I've created sensible defaults: the window is 800 x 800 and has 50 of each kind of emoji, and the game automatically restarts when one emoji wins. You can use this setup as a sort of screensaver or fish tank; something interesting to look at. Each time an emoji is consumed, it outputs a log of simulation step followed by a count of each emoji.

You can also run the simulation in a windowless mode if you just want to get the final results as fast as possible for several games. The simulation is deterministic, so you can set the random seed value to replay games.
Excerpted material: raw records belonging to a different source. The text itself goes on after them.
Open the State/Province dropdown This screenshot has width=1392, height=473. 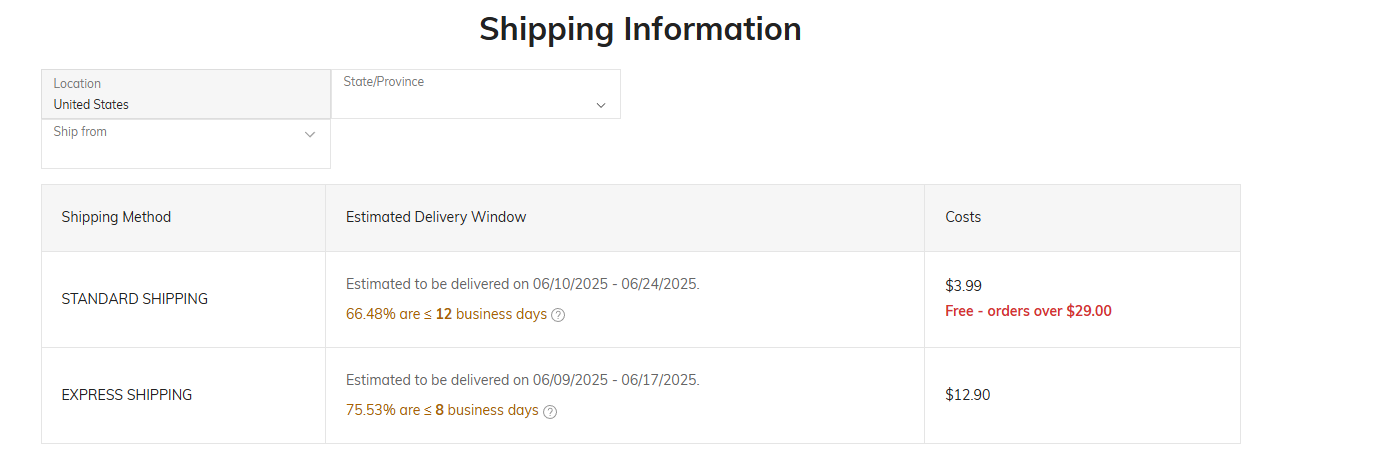click(476, 94)
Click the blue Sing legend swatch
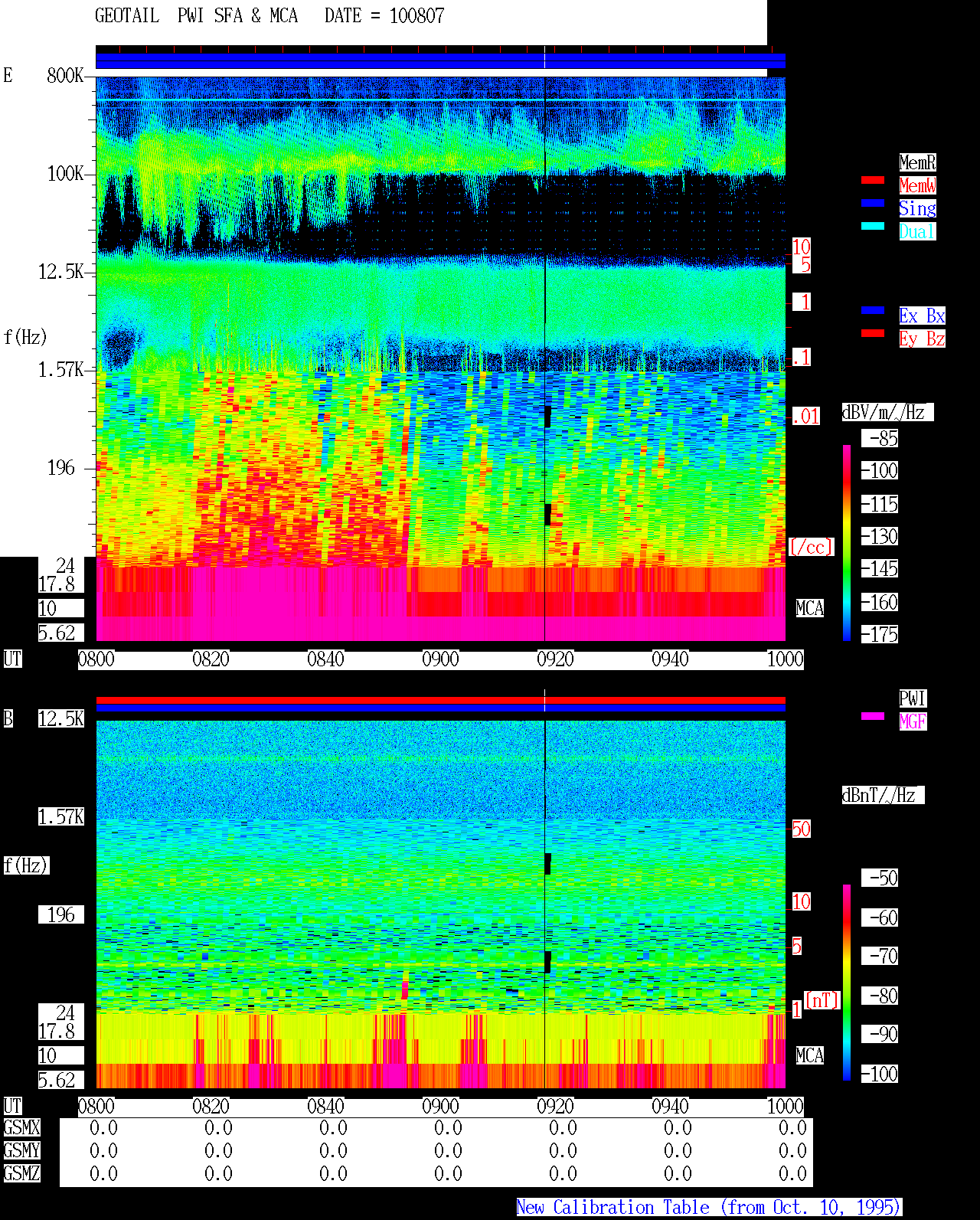980x1220 pixels. (x=873, y=203)
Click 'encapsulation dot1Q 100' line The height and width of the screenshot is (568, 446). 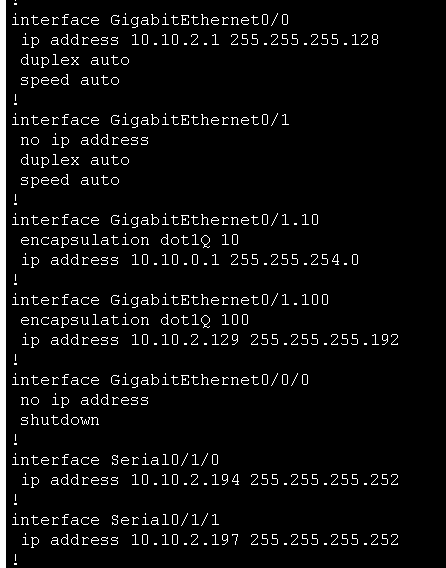pyautogui.click(x=134, y=320)
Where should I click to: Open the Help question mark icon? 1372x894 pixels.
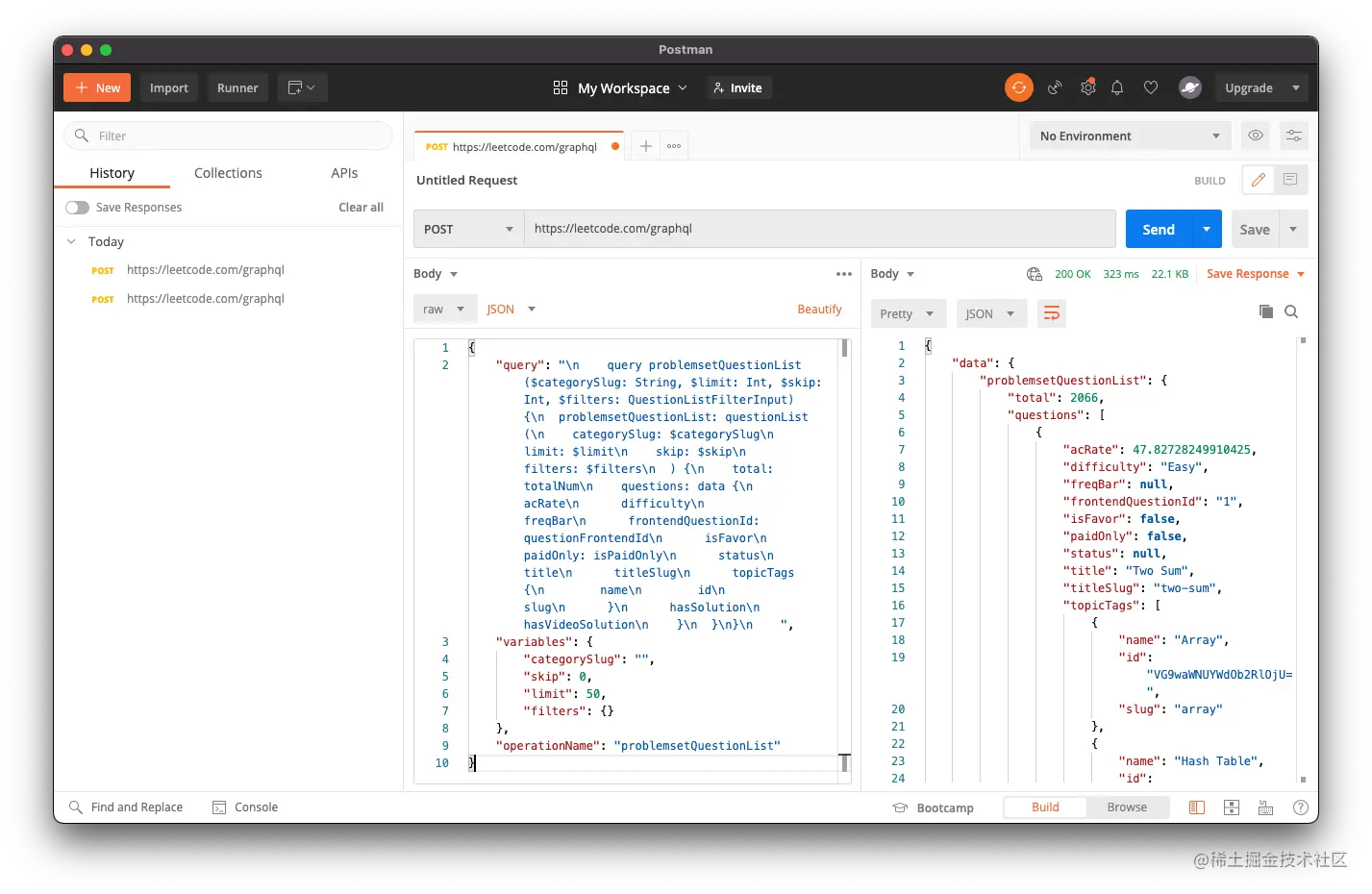pos(1300,807)
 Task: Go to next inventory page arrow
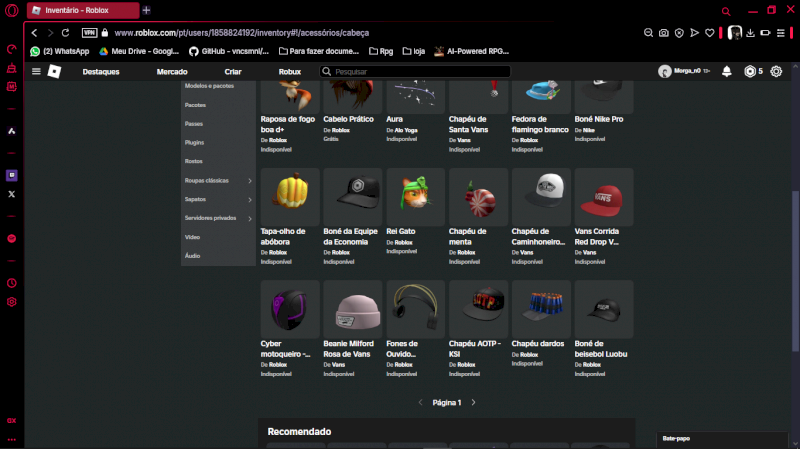pos(473,402)
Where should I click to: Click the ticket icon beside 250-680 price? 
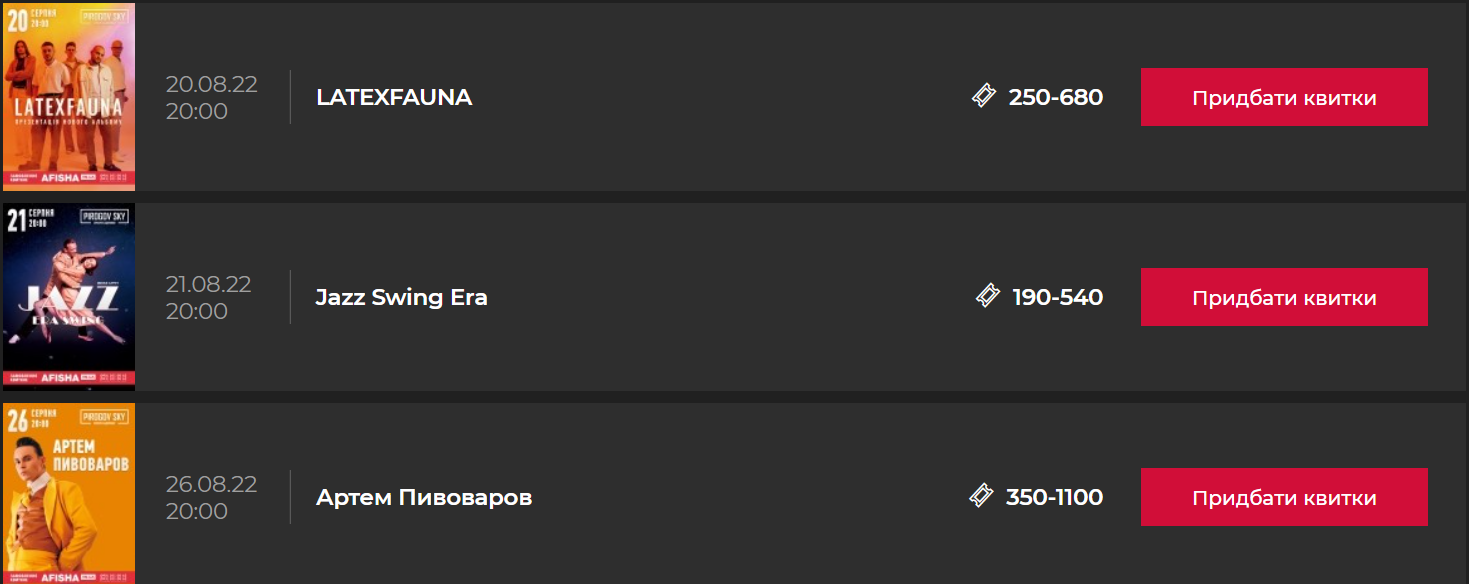pos(984,96)
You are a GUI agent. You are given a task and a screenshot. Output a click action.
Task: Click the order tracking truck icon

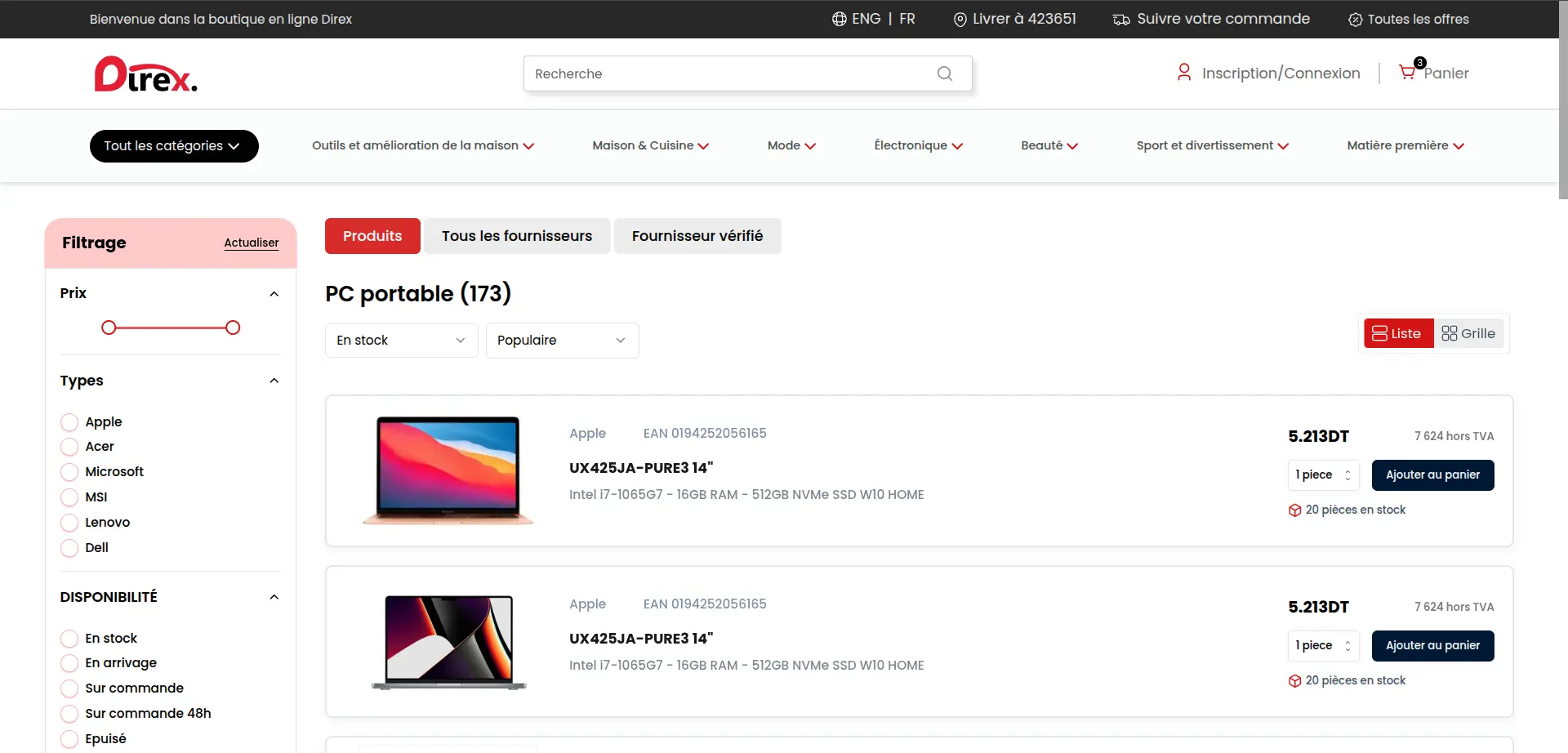point(1121,20)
The emoji tend to literally corner their prey in the corners of the window. You can also add a "blocks" json file to put barriers in the arena space for more interesting layouts. The emoji head straight for the nearest prey and don't do any pathfinding, so blocks could create games where no emoji ever wins.

Vibe Coding Thoughts

This was one of my earliest attempts at "vibe coding", and while it took several attempts, here are some surprising aspects I encountered in the process:

  • As usual, the LLM gave me about 80% of what I wanted off the bat with the first detailed prompt I gave it. I wasn't familiar with the term agent-based modeling, though I found that out later from Googling for similar simulations to the one I made.
  • The separate speeds for attraction to prey and repulsion from predator on top of a base speed was a nice feature that I wouldn't have thought of. This is common in other simulations I've found on the web. There is also an ALLY_REPEL setting that keeps agents of the same type from clumping together, which I wouldn't have initially tried.
  • Most of the features are suggestions that came from me: logging, seed setting, countdown, blocks, and the "fast forward" feature to speed up the game when the outcome is certain. However, the LLM was able to create these at my prompting.
  • Some of the text for the --help text isn't what I would use. I've modified it slightly.
  • The final result had about 1,000 lines of code. Overall, I probably saved time because I wasn't quite familiar with tkinter.
  • I'd be interested to see non-programmers look at this program and then try to recreate it themselves with various LLMs, given only the guidance that the language is Python and the GUI framework is tkinter.

This experience reinforces my conceptions: AI-assisted programming is a productivity boost for expert software developers creating conventional software that is small in scale, particularly with unfamiliar frameworks/libraries/languages the developer would spend a lot of time reading documentation for. RPS Arena was an ideal I had based on a video clip I saw on social media of a similar app, but I never really had time to implement it. AI-assisted coding didn't save as much time as I liked (and there still remains work I'd like to do on this project), but it was a way to help me wrap up this small-scoped side quest project.

Unlike the previous vibe coding experiment failures, I consider this a success even though there are still minor refactorings I want to make the source.